*Description of the task*.
Beginning with the line where "For every named" occurs, set down each line of the records through the final one, exactly and without additions.
# # # #
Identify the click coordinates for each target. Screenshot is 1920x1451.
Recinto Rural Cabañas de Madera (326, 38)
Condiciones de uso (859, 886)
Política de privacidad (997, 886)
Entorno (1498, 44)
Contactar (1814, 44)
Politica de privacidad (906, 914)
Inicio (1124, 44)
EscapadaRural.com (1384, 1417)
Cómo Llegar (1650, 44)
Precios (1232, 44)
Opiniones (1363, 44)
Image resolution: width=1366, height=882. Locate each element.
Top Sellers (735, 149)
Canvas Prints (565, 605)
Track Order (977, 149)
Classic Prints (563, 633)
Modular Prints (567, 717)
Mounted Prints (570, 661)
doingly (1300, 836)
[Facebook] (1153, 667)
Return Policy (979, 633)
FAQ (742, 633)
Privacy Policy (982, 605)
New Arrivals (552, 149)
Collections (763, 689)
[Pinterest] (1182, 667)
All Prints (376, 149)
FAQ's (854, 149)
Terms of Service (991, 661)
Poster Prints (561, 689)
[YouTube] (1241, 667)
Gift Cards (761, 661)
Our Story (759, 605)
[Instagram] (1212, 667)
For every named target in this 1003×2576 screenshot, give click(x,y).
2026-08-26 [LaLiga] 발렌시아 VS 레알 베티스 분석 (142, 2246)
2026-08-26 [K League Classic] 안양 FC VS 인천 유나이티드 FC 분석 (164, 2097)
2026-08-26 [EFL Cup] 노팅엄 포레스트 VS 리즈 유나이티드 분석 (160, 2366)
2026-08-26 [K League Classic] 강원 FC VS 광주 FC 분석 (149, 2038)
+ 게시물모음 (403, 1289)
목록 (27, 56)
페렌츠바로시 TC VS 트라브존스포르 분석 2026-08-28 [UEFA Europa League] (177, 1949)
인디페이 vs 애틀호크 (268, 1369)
# # # #
*Your response*.
For every named target in this 1003×2576 screenshot, give click(x,y).
2026-08-26 [LaLiga] 발렌시아 VS 레알 베티스 분석 (142, 2246)
2026-08-26 [K League Classic] 안양 FC VS 인천 유나이티드 FC 분석 (164, 2097)
2026-08-26 [EFL Cup] 노팅엄 포레스트 VS 리즈 유나이티드 분석 (160, 2366)
2026-08-26 [K League Classic] 강원 FC VS 광주 FC 분석 (149, 2038)
+ 게시물모음 (403, 1289)
목록 (27, 56)
페렌츠바로시 TC VS 트라브존스포르 분석 2026-08-28 [UEFA Europa League] (177, 1949)
인디페이 vs 애틀호크 (268, 1369)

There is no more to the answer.